Excerpt provided:
My mind registers nothing save for the vague notion that something untoward has happened. I hear raised voices and, looking in my mirror, can make out two or three dark figures running into the distance. My door is opened and a police officer asks me if I'm OK. 'I think so,' I reply. He tells me to sit still for a minute.

Patrol cars and an ambulance seem to have materialised out of nowhere, flashing lights illuminating the night like fireworks. A paramedic asks me if I'm in any pain. I reply that I'm not and he proceeds to unclip my seat belt and help me out of the car. My legs feel weak, but I assure him that I can walk. As he escorts me to the ambulance, I notice a police officer redirecting traffic and momentarily feel - ridiculous as it seems - a childlike excitement at being part of this colourful drama. Nearer the ambulance, I happen to look back at my car and my legs nearly give way as I struggle to recognise it in its crushed state. I also realise that it has ended up in another lane, facing in the opposite direction to my route home.

Supplied material:
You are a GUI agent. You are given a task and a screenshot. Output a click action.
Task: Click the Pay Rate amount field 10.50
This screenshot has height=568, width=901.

Task A:
Answer these questions about the car crash account:
(i) What does the police officer who opens the door tell the narrator to do?
(ii) Who unclips the narrator's seat belt?
(iii) Where has the car ended up?
Task B: Resume the car crash account after its last sentence, keeping the first-person present tense.
The listing is separate material and has nothing to do with the car crash account.

Answer section A:
(i) To sit still for a minute.
(ii) A paramedic.
(iii) In another lane, facing in the opposite direction to the narrator's route home.

Answer section B:
I still don't know exactly what has happened. As I step into the ambulance, I'm told to lie down by another paramedic but reply that I'm OK, really, and would prefer to sit. He checks me over and although I'm not in any pain and can move my head, arms and legs, it's deemed wise that I'm taken to hospital for a more thorough examination. He then tells me how lucky I've been and asks if I saw the other car coming. I tell him that I didn't see anything.

'You've been hit by joyriders. They were being chased by the police for over five miles and went through God knows how many red lights before hitting you. You're lucky to be alive.'

I ask if I can smoke and he says I can if I sit outside on the ambulance steps. I realise that my cigarettes are in my car and he offers me a couple of his.

A police officer is still redirecting traffic, and as I sit smoking I feel nothing but the light drizzle which has begun to fall. In the distance I see another police officer and two or three ambulance crew approaching. The paramedic asks me to put out my cigarette and sit down in the ambulance. He also tells me that I'll have to share the ambulance with one of the joyriders. I suddenly feel anger for the first time.

A skinny youth, in some pain, is helped up the steps. He doesn't notice me as he is laid on the opposite stretcher. Two paramedics attend to him while the police officer handcuffs one of his wrists to a rail. He is spitting blood and complaining to the disgruntled officer. The paramedics remain conspicuously calm as he writhes and swears. My anger increases with his every moan. I gaze at the floor for the rest of the journey and gradually numbness replaces the hate.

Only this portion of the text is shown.